China’s WeChat denies storage of user conversations

2 Jan 2018

WeChat app installation screen. Image: PixieMe/Shutterstock

China’s most popular messaging app has denied that it stores chat histories.

WeChat has close to 1bn users around the globe, and it is owned by Chinese commerce giant Tencent. It is the most used app of its kind in China, a country with well-publicised and strict regulations around the internet and access to certain websites.

Recently, a Chinese automotive businessman, Li Shufu, speculated that WeChat was monitoring the chats of its users on a daily basis, according to the South China Morning Post.

In China, all social media platforms are required to censor public posts deemed to be illegal by the Communist Party government. Within WeChat’s privacy policy, it says it’s possible that the company would need to retain and disclose user information “in response to a request by a government authority, law enforcement agency or similar body”.

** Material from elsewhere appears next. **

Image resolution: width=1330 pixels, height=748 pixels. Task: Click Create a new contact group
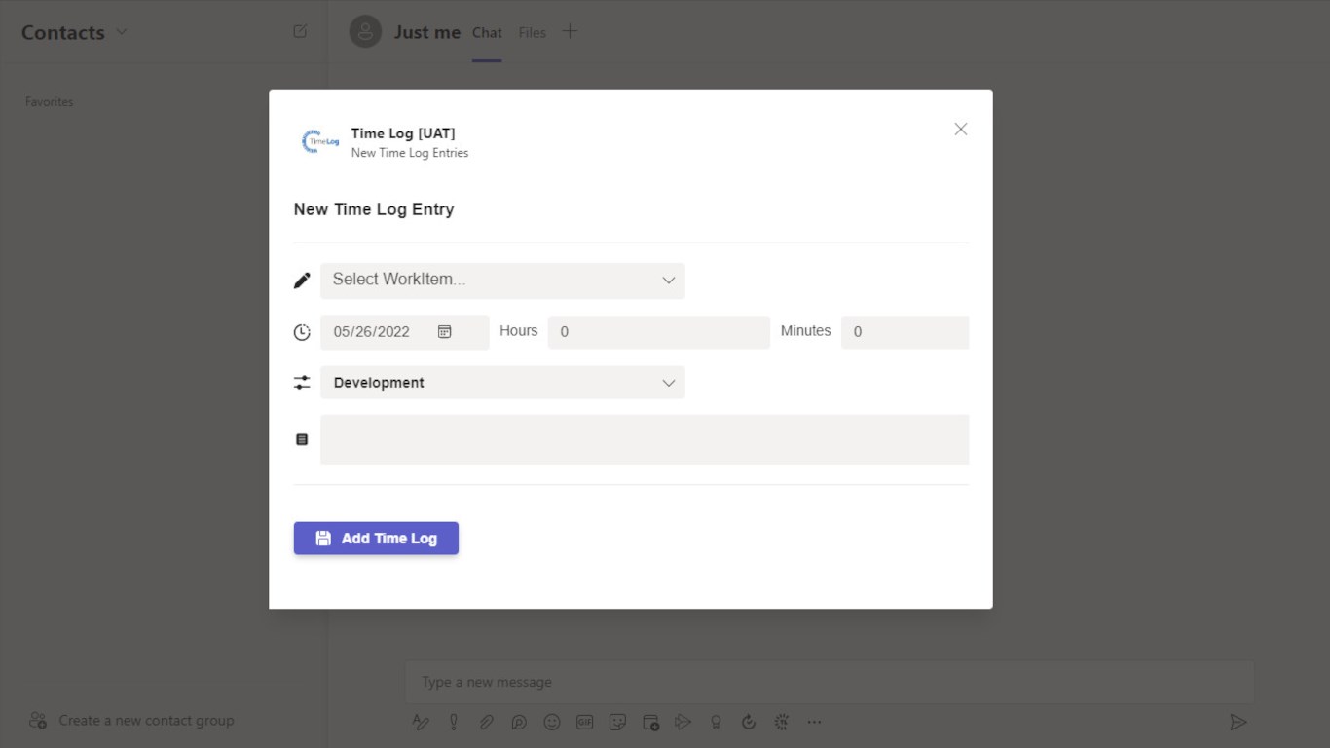click(x=146, y=721)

Speaking at a public event, Li said: “We all know that many bad people, even terrorists, are also using WeChat to communicate. It should be the government’s requirement to monitor and track their conversations for the public good. How could WeChat fulfil the government’s task if it does not store or analyse conversations from its users?”

Firm denial from WeChat

WeChat swiftly issued a response to the allegations, saying that Li, the owner of Geely Holdings, was incorrect in his statement about alleged monitoring. WeChat said it “does not store any user’s chat history. That is only stored in users’ mobiles, computers and other terminals.

“WeChat will not use any content from user chats for big data analysis. Because of WeChat’s technical model that does not store or analyse user chats, the rumour that we are watching your WeChat every day is pure misunderstanding.”

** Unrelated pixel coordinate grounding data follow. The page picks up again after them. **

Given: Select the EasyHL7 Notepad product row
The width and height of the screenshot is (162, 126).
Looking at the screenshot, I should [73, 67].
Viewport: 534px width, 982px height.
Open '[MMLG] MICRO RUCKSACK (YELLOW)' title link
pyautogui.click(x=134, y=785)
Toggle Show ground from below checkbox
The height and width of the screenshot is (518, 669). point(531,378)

Tencent could make improvements in terms of privacy

Although the firm has flatly denied accusations of monitoring, Tencent is still not doing enough to protect the privacy of its users.

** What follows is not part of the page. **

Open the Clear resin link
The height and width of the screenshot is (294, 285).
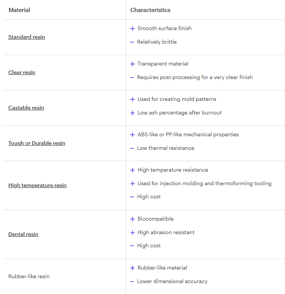22,72
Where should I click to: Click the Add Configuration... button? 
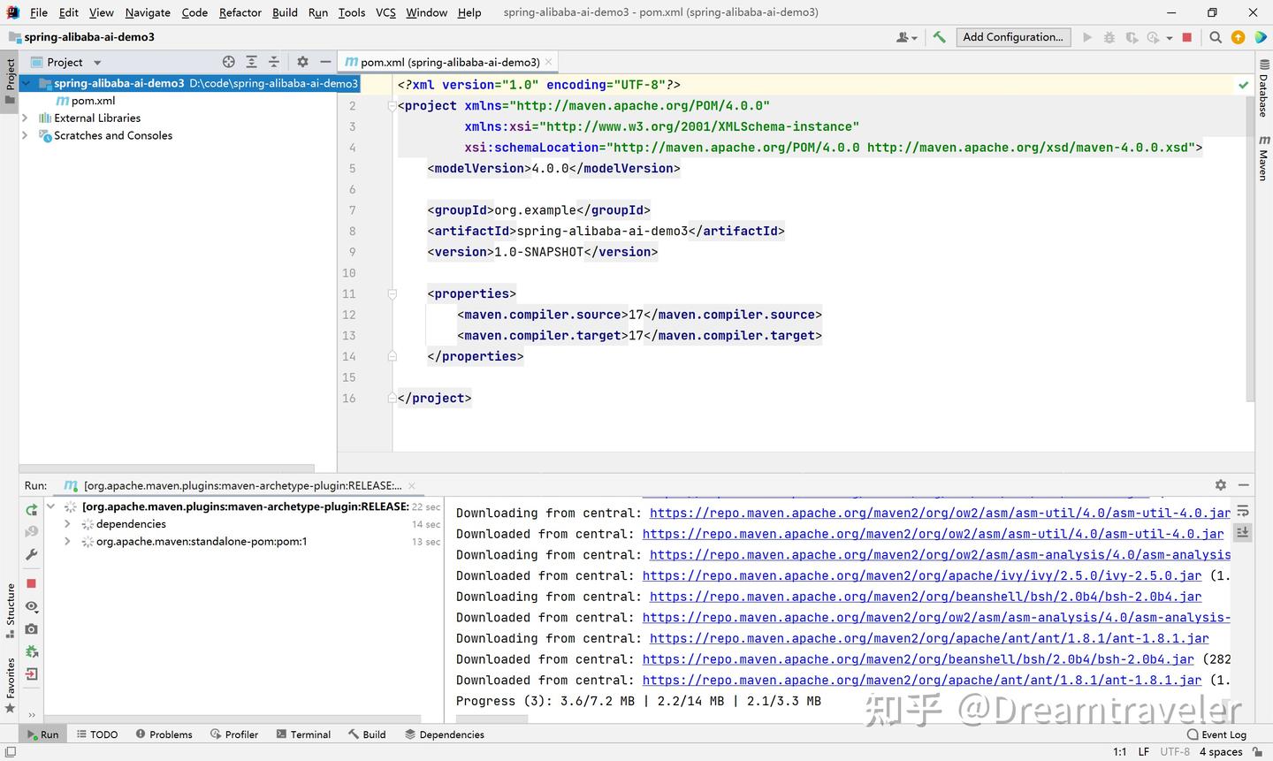(1012, 37)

According to a 2016 report from Amnesty International, Tencent came last in an examination of popular messaging apps’ privacy protection measures. “Not only did it fail to adequately meet any of the criteria, but it was the only company which has not stated publicly that it will not grant government requests to access encrypted messages by building a ‘backdoor’.”

Firms such as Tencent and Weibo have been subject to penalties in recent months as the government deemed that firms had more work to do in terms of efficient and comprehensive censorship of online content. Blocked websites in China include Twitter, Google, Slack and YouTube among thousands of others.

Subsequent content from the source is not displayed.